## Task brief
Read through the material below and find each line that has the word "beside"; copy it.
+ + + + +
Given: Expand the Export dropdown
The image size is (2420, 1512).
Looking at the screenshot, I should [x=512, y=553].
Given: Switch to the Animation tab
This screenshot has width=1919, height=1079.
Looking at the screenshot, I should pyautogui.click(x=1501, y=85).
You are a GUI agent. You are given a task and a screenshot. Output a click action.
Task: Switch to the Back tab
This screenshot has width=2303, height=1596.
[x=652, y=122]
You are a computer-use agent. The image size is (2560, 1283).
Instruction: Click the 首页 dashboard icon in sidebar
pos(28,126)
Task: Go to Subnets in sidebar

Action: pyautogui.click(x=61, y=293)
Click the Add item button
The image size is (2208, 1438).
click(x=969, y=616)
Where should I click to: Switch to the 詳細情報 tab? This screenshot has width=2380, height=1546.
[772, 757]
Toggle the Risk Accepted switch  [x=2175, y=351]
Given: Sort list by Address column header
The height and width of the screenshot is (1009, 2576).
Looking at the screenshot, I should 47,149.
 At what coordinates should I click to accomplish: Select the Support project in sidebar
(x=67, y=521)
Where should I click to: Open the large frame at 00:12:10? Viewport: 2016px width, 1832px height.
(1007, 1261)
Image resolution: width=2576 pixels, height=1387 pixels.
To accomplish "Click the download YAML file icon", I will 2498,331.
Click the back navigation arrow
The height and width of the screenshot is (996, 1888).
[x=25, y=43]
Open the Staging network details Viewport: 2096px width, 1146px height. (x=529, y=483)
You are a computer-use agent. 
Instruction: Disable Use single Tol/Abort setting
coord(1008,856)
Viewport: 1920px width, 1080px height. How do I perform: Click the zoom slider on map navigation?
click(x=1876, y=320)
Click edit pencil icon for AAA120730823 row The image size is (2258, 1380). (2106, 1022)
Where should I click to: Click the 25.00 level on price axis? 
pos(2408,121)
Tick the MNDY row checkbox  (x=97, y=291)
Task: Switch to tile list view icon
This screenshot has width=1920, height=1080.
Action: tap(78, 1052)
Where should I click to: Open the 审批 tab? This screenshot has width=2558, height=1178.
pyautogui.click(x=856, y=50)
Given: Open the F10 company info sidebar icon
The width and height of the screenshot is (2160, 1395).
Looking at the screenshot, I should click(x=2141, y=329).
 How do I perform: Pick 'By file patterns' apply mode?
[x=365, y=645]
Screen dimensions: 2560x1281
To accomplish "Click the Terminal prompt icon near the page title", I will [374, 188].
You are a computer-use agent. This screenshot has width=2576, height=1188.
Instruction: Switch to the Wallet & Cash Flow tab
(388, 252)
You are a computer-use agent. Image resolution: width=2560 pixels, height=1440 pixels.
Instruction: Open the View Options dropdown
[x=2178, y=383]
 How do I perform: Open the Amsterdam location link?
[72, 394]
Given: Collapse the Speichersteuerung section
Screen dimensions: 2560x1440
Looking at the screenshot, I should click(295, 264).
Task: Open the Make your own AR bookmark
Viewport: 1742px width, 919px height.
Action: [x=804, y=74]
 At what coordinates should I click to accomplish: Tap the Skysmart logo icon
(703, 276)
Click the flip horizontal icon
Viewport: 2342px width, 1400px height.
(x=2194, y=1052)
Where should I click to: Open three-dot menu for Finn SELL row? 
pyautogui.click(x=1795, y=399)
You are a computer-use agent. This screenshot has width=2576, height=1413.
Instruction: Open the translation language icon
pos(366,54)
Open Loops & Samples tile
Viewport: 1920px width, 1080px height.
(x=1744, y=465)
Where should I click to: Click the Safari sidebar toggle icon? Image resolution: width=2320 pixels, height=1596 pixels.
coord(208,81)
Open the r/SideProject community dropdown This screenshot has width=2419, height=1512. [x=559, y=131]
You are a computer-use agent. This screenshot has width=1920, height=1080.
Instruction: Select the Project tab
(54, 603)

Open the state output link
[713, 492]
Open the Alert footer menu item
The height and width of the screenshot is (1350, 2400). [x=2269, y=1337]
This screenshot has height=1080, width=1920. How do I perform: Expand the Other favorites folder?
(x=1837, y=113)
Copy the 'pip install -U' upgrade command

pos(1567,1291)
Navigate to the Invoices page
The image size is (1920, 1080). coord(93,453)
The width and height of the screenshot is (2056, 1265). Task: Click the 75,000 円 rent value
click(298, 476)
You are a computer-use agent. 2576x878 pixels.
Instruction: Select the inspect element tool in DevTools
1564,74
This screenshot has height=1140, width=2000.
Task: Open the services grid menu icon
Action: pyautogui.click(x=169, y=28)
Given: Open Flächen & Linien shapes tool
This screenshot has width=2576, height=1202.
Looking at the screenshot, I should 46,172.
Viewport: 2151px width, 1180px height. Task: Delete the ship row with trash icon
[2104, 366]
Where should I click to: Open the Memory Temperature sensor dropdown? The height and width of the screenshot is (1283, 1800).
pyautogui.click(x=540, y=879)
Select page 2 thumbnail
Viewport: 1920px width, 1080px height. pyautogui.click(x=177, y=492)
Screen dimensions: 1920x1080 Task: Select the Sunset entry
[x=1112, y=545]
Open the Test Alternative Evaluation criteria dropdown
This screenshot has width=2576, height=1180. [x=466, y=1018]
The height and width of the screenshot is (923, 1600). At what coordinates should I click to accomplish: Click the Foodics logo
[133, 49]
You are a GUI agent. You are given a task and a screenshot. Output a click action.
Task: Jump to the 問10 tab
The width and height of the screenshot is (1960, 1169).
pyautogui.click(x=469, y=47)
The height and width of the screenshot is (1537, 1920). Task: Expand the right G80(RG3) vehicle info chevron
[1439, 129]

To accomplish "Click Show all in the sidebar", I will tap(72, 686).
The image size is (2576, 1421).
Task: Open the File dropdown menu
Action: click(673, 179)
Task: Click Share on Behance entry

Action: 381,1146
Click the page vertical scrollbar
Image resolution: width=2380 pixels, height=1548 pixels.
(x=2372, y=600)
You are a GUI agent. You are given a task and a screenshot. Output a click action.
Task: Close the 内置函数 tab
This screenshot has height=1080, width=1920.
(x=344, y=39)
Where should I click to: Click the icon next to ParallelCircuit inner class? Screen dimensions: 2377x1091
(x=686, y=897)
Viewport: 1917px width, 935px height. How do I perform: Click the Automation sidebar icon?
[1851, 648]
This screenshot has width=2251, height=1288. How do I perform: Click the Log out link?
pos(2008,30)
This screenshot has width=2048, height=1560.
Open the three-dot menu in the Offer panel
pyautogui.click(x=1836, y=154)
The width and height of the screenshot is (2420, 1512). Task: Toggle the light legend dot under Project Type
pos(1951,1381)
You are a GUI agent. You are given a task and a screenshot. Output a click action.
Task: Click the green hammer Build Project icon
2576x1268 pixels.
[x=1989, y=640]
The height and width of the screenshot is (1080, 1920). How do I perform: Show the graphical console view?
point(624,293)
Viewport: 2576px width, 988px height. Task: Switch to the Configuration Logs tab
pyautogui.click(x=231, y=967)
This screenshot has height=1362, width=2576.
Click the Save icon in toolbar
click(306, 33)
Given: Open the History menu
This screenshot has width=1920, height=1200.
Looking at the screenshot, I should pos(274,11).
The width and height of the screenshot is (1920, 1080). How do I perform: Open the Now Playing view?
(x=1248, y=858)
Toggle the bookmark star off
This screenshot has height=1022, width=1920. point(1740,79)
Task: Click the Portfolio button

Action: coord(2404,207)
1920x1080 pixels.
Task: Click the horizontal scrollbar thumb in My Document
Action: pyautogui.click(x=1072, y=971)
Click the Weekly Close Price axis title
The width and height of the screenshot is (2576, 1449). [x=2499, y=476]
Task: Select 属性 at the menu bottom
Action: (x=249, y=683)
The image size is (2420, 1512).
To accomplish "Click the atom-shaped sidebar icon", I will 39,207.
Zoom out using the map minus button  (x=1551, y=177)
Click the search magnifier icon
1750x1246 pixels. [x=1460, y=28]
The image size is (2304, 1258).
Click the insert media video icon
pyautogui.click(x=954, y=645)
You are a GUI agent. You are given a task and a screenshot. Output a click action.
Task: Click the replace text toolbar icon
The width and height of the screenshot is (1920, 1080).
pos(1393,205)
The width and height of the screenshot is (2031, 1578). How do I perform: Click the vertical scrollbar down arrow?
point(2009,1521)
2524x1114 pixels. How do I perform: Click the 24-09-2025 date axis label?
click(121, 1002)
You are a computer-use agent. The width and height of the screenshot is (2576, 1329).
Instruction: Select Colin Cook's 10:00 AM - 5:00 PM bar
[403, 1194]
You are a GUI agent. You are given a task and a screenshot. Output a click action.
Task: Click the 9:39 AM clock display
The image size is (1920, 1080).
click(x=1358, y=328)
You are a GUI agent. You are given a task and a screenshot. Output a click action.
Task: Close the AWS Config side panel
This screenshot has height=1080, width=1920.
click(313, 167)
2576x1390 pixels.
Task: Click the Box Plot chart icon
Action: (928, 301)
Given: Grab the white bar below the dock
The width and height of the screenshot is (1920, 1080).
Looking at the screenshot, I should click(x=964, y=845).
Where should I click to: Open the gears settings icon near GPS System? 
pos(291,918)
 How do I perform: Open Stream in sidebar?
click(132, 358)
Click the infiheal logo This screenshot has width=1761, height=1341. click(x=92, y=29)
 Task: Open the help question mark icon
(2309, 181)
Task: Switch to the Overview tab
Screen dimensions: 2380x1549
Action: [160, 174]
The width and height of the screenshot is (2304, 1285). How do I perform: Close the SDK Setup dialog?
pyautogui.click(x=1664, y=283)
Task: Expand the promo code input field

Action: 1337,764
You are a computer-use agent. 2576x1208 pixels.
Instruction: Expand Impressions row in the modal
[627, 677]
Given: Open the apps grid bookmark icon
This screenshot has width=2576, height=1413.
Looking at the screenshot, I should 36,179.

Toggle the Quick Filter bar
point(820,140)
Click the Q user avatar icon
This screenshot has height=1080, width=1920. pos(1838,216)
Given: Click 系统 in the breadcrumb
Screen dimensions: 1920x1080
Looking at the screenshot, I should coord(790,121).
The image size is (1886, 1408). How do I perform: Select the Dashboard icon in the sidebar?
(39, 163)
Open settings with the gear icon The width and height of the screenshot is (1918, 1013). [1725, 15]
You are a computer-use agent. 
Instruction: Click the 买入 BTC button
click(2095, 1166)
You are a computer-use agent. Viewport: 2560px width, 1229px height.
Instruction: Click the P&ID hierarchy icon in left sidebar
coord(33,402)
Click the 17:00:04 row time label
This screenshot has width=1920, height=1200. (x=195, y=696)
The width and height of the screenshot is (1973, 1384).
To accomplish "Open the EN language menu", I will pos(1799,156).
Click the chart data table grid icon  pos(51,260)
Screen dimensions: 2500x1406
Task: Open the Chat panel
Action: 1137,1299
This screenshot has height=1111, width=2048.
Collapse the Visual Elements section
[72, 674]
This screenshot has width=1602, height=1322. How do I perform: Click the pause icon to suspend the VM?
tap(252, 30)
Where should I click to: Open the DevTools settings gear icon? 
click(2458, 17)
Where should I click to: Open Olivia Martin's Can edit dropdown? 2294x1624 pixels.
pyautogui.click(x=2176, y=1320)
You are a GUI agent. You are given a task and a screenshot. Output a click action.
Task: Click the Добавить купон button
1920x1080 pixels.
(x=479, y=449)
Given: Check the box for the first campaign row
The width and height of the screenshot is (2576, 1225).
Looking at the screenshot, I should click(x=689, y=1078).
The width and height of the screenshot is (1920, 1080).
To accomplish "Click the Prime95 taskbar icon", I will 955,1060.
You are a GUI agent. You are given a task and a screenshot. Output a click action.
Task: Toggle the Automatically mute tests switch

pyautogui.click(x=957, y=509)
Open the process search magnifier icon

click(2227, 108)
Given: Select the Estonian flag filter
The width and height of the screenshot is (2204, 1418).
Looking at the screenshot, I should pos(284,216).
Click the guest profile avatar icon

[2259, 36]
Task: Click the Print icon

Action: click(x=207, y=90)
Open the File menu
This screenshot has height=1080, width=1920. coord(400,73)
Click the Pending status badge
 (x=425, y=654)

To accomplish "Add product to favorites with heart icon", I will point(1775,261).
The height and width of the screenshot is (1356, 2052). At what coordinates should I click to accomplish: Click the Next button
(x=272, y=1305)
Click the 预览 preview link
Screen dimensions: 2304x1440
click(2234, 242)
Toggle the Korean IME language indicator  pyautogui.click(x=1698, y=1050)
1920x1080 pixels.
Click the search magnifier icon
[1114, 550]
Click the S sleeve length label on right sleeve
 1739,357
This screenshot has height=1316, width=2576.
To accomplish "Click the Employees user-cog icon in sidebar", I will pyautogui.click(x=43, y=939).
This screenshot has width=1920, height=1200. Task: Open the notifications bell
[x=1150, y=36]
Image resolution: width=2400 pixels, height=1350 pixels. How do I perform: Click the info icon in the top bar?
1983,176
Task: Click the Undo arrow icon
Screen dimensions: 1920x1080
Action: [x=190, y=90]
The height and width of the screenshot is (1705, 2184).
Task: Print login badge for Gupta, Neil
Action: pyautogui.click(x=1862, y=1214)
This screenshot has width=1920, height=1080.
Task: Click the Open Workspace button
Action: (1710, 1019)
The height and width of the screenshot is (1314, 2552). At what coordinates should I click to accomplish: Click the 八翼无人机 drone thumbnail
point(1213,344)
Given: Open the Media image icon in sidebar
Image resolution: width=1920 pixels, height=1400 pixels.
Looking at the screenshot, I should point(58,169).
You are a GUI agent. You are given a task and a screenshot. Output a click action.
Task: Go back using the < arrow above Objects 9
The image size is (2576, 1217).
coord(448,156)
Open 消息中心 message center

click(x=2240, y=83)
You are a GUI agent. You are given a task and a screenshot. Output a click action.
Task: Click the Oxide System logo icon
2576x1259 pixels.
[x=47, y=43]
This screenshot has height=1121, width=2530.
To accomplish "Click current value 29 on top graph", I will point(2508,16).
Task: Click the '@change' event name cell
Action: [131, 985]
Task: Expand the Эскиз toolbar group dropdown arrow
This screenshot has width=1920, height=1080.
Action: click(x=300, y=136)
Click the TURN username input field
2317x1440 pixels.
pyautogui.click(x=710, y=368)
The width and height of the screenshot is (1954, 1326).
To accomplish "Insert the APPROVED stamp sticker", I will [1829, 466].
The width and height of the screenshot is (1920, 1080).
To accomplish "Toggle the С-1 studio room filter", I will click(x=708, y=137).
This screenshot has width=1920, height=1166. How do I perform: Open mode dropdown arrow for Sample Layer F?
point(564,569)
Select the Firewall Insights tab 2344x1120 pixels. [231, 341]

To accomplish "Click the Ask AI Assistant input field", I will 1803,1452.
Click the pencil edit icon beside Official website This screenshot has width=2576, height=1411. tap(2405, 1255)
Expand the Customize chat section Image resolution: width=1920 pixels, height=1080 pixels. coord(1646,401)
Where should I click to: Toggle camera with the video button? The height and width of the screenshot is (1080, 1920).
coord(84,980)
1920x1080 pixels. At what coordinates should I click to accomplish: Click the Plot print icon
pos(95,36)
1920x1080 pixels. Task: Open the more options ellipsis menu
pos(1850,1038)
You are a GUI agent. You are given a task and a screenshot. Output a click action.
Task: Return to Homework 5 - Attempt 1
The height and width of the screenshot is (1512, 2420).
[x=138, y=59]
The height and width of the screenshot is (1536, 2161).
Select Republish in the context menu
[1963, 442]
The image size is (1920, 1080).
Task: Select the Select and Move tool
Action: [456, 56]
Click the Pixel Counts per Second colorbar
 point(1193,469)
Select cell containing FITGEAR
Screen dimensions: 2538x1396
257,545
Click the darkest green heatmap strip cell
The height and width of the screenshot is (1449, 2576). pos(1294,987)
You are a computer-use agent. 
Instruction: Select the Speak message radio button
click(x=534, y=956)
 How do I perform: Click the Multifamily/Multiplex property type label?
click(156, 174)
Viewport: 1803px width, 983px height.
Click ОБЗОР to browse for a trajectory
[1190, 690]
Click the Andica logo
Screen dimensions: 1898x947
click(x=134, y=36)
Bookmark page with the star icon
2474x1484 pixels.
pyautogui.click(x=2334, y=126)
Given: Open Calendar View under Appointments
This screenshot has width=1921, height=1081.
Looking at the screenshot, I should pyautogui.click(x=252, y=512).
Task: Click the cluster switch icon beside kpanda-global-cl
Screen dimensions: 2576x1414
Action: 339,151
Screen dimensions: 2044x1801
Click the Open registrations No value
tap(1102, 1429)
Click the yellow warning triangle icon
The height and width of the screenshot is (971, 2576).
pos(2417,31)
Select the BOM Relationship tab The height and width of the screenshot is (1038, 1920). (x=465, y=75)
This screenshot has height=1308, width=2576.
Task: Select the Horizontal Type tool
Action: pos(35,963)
+ + + + +
## Your solution
Click the pencil edit icon beside Official website This screenshot has width=2576, height=1411. tap(2405, 1255)
Task: Click the cluster switch icon beside kpanda-global-cl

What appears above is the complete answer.